Institutional investors gaining more exposure to cryptoassets
Since the conception of Bitcoin in 2009, the sentiment towards cryptocurrencies has evolved over the past decade. 2021 has become a year when institutions have finally shown the signs of adopting cryptocurrencies due to the untapped possibilities with blockchain technology.
In addition to the outstanding performance of Bitcoin when compared to pretty much any other asset, there are other factors that drive institutional investors towards crypto, including the diversification of asset strategy, with over $17 billion of institutional capital being pumped into the industry throughout 2021.

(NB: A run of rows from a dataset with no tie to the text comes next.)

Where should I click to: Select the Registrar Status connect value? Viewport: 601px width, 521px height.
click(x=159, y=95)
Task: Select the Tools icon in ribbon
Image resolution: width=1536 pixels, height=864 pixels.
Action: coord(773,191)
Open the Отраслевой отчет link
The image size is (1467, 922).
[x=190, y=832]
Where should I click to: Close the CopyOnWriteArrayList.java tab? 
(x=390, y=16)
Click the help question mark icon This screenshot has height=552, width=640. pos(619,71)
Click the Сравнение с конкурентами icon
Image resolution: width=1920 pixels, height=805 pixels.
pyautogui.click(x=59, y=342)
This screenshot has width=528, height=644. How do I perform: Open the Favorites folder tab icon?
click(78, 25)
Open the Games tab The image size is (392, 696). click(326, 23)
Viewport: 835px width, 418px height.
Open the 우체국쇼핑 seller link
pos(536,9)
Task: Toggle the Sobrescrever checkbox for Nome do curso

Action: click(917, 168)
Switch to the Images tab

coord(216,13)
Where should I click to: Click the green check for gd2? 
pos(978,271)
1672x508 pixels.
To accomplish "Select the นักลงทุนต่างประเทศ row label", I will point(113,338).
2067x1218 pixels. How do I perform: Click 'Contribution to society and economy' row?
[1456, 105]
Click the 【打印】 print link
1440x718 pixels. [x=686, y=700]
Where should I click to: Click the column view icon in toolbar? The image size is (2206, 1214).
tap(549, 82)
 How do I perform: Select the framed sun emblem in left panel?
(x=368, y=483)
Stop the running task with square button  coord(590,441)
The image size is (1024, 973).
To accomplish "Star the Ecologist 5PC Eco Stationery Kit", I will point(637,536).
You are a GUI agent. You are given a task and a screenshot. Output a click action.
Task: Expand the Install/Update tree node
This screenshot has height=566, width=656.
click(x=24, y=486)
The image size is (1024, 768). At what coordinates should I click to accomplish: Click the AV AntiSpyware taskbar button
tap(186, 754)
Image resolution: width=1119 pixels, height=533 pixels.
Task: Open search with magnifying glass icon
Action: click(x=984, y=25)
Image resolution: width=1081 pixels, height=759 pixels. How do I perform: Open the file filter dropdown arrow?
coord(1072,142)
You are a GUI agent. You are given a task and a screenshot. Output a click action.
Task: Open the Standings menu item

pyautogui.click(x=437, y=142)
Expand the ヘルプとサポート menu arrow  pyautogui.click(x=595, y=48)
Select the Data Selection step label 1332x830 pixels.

A recent report from Reuters highlights that 7 out of 10 institutional investors expect to buy or invest in crypto assets within the near future, with an ever-increasing number of investors allocating portions of their portfolios to cryptocurrencies.
Furthermore, Nickel Digital Asset Management conducted another survey that confirms institutional investors are constantly taking more significant steps into the crypto world. For example, 82% of respondents stated they intend to increase their crypto portfolios over the next two years. Additionally, over 30% expressed that the increased involvement from major corporations and fund managers has increased their confidence to invest.
Liquidity becomes crucial for token projects that want to get such investors on board. Partnering with a market maker is one of the main components to make a token liquid and attractive to investors who tend to perform more sophisticated trading strategies with a considerable volume of an asset.
Emergence of Web 3.0 and token economy
As of November 2021, there were over 6,000 crypto tokens in circulation, according to CoinMarketCap. As of January 2022, this number has risen to 8000 tokens and continues to grow.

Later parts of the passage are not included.